* [ABOUT THIS EXERCISE] Below are entries. Copy exactly the lines running from the line that holds "The height and width of the screenshot is (1063, 1148)." to the line that holds "The image size is (800, 1084).", with both ends included.

(Items listed in a dataset)
╭──
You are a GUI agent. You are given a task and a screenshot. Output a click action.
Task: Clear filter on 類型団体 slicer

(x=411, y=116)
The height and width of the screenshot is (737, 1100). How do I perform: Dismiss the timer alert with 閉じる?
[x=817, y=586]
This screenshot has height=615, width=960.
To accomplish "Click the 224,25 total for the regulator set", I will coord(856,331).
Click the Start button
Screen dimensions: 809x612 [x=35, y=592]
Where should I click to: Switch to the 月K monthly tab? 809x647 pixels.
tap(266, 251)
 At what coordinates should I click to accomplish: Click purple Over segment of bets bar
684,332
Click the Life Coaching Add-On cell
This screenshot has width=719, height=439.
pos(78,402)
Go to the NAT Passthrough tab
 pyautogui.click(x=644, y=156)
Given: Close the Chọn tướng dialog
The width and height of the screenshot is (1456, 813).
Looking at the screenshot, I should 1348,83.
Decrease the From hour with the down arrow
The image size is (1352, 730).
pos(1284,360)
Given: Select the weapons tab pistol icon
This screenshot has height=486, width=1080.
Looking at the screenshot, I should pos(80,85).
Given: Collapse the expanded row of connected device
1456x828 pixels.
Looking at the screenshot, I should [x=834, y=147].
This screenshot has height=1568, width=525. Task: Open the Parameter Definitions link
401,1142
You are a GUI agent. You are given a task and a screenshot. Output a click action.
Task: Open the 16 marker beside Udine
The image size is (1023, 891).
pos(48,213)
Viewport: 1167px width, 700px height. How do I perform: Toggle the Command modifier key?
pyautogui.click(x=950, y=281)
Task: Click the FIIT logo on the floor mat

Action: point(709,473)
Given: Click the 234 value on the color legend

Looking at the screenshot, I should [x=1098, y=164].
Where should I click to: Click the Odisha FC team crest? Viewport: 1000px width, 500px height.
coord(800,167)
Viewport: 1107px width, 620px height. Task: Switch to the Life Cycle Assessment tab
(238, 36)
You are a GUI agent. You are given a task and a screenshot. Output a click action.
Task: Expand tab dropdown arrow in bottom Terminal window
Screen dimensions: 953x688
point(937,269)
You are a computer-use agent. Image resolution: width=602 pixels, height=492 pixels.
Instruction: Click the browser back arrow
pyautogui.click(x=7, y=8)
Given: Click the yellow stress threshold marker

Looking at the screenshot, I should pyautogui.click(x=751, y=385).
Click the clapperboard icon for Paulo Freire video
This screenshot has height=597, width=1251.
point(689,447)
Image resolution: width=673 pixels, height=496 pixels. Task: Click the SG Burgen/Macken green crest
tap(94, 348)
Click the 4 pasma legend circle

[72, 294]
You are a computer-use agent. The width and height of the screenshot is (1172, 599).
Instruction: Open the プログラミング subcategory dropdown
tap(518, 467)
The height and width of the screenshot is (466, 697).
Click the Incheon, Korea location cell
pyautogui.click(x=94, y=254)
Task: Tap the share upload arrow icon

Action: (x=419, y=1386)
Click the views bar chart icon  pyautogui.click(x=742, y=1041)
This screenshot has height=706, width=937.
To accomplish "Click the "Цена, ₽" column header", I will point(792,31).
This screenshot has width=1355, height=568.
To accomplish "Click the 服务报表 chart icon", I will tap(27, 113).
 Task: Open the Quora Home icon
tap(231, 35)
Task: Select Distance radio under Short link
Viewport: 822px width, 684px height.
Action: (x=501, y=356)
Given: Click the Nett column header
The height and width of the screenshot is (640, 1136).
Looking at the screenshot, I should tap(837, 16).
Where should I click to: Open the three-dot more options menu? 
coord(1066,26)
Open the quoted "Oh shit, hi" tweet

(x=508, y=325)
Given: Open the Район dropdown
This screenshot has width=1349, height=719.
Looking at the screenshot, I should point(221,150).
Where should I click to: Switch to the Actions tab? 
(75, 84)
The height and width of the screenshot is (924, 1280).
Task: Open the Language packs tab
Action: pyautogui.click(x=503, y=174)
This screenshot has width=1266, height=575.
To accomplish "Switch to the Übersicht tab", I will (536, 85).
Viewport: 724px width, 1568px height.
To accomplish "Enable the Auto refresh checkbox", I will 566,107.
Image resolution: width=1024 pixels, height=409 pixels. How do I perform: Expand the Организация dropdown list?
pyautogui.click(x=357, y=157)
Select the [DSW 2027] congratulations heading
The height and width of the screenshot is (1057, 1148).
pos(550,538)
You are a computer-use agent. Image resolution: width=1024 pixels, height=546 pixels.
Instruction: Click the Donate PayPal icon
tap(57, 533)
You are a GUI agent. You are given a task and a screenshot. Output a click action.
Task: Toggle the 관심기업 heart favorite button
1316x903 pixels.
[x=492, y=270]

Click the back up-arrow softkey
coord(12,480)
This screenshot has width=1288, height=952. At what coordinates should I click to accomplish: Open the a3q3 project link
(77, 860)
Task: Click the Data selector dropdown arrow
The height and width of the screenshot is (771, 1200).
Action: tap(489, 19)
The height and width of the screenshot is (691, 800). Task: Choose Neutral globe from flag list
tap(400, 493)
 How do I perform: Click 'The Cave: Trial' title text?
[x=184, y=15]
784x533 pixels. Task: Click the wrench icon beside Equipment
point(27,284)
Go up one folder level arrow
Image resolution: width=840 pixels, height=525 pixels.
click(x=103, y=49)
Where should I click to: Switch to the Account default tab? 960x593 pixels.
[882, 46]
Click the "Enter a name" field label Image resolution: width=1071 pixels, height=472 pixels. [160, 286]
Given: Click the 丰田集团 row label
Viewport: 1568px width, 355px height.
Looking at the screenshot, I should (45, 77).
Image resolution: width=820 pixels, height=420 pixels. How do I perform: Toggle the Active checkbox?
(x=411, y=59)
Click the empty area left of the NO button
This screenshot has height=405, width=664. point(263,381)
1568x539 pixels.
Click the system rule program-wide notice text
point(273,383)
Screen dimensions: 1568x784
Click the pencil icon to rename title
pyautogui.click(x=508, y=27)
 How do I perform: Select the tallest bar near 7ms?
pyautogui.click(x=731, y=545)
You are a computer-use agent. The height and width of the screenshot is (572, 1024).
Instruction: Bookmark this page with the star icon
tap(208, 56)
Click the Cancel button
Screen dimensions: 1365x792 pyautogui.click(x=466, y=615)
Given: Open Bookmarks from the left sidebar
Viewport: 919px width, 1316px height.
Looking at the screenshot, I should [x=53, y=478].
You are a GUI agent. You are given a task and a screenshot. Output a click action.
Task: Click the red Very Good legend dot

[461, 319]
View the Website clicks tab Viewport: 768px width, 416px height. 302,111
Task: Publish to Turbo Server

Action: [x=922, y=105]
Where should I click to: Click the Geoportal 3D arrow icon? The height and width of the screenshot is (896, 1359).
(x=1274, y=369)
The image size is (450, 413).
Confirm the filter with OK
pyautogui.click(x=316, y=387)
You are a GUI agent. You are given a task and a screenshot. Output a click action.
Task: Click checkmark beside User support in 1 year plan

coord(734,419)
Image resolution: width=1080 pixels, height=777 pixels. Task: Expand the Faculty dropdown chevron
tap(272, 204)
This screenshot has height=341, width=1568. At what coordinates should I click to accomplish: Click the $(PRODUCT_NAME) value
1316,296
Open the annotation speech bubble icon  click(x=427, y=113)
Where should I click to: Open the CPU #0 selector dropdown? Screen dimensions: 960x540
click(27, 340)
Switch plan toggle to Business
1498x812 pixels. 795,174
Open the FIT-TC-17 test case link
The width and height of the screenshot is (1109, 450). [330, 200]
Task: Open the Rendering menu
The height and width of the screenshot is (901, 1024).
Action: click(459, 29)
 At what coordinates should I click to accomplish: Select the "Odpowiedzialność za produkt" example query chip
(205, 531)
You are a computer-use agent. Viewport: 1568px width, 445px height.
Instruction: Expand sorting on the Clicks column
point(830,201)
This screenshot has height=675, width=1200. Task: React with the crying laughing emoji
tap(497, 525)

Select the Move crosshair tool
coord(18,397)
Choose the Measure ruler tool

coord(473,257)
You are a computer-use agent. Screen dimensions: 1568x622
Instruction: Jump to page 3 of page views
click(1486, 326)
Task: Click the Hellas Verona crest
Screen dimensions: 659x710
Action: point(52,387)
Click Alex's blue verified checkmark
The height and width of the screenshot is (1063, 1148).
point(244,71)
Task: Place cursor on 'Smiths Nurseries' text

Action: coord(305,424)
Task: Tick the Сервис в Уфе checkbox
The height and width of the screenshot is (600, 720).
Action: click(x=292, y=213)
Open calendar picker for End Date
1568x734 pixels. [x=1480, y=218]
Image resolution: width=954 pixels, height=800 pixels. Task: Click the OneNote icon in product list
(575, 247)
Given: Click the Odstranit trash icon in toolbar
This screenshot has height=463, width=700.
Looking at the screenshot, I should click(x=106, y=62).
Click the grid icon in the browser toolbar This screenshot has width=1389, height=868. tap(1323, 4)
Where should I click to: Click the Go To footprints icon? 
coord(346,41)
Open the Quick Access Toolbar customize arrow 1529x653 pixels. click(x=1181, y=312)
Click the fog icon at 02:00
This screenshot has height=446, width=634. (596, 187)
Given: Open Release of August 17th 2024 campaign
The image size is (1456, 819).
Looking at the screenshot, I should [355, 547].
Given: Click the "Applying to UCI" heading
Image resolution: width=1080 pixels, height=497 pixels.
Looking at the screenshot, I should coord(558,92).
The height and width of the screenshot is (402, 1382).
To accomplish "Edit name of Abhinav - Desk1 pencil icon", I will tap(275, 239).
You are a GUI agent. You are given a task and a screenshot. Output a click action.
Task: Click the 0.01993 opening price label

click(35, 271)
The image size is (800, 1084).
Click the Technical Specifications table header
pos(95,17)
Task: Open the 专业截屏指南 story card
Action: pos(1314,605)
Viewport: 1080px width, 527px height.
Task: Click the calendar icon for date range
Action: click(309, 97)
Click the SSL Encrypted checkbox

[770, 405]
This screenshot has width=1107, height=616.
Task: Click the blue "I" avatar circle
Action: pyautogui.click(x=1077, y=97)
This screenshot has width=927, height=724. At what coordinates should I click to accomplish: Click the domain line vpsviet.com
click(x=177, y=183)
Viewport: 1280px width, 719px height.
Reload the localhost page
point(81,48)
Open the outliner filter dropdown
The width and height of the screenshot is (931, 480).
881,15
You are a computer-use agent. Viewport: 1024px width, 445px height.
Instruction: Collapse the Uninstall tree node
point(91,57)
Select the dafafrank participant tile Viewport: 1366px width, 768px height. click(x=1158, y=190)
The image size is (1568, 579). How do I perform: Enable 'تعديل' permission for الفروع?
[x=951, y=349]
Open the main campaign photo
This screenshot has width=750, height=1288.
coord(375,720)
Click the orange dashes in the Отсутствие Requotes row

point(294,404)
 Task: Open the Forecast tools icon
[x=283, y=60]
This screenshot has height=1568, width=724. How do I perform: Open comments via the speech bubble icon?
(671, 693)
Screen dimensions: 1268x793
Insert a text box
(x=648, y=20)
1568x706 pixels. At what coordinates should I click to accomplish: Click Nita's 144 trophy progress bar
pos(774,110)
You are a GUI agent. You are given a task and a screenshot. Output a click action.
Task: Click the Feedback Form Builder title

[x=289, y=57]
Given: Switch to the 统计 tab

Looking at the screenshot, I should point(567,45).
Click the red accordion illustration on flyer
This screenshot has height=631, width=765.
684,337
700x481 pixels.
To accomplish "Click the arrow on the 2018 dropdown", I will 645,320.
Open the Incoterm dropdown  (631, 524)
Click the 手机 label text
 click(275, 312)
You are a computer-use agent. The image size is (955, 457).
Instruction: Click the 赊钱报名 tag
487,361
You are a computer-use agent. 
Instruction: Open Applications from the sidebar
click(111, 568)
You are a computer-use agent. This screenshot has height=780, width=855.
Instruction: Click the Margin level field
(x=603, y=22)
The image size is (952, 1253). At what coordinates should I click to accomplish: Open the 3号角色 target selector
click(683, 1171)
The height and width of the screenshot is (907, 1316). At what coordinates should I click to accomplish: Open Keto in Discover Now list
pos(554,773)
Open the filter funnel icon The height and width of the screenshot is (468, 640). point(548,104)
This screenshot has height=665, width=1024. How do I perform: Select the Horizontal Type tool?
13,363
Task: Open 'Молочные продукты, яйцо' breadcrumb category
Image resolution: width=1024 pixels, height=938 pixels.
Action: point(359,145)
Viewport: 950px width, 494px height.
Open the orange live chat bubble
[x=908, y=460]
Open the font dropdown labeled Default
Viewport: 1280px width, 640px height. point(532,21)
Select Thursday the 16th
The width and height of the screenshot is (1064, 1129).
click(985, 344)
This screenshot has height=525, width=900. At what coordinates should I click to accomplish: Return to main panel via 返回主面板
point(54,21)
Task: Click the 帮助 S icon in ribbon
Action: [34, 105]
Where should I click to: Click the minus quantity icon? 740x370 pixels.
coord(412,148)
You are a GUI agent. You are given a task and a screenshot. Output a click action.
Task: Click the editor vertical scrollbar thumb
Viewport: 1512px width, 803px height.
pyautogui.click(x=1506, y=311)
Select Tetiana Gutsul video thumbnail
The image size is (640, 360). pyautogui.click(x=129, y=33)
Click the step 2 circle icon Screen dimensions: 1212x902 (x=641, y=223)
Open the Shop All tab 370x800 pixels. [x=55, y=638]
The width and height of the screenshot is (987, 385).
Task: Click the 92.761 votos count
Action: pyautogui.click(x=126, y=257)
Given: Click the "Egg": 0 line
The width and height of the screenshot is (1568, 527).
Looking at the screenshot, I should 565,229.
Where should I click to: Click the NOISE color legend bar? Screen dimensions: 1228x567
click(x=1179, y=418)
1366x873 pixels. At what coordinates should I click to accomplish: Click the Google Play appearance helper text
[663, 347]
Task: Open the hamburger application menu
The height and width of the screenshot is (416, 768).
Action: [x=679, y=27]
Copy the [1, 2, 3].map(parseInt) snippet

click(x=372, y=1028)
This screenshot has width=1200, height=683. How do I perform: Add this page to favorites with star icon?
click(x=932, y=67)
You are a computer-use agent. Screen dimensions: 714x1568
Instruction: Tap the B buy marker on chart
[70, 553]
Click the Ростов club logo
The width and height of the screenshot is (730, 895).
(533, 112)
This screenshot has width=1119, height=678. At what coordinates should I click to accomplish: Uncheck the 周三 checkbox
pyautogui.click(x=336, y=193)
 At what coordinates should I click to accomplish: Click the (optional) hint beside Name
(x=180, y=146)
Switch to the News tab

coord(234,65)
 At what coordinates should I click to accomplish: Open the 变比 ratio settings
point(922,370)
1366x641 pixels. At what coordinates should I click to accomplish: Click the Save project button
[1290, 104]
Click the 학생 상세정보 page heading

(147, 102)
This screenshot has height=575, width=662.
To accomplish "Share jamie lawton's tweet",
╰──
* [FINISHED TASK]
The height and width of the screenshot is (1063, 1148).
point(244,71)
Task: Place cursor on 'Smiths Nurseries' text

Action: coord(305,424)
Task: Tick the Сервис в Уфе checkbox
The height and width of the screenshot is (600, 720).
Action: click(x=292, y=213)
Open calendar picker for End Date
1568x734 pixels. [x=1480, y=218]
Image resolution: width=954 pixels, height=800 pixels. Task: Click the OneNote icon in product list
(575, 247)
Given: Click the Odstranit trash icon in toolbar
This screenshot has height=463, width=700.
Looking at the screenshot, I should click(x=106, y=62).
Click the grid icon in the browser toolbar This screenshot has width=1389, height=868. tap(1323, 4)
Where should I click to: Click the Go To footprints icon? 
coord(346,41)
Open the Quick Access Toolbar customize arrow 1529x653 pixels. click(x=1181, y=312)
Click the fog icon at 02:00
This screenshot has height=446, width=634. (596, 187)
Given: Open Release of August 17th 2024 campaign
The image size is (1456, 819).
Looking at the screenshot, I should [355, 547].
Given: Click the "Applying to UCI" heading
Image resolution: width=1080 pixels, height=497 pixels.
Looking at the screenshot, I should coord(558,92).
The height and width of the screenshot is (402, 1382).
To accomplish "Edit name of Abhinav - Desk1 pencil icon", I will tap(275, 239).
You are a GUI agent. You are given a task and a screenshot. Output a click action.
Task: Click the 0.01993 opening price label

click(35, 271)
The image size is (800, 1084).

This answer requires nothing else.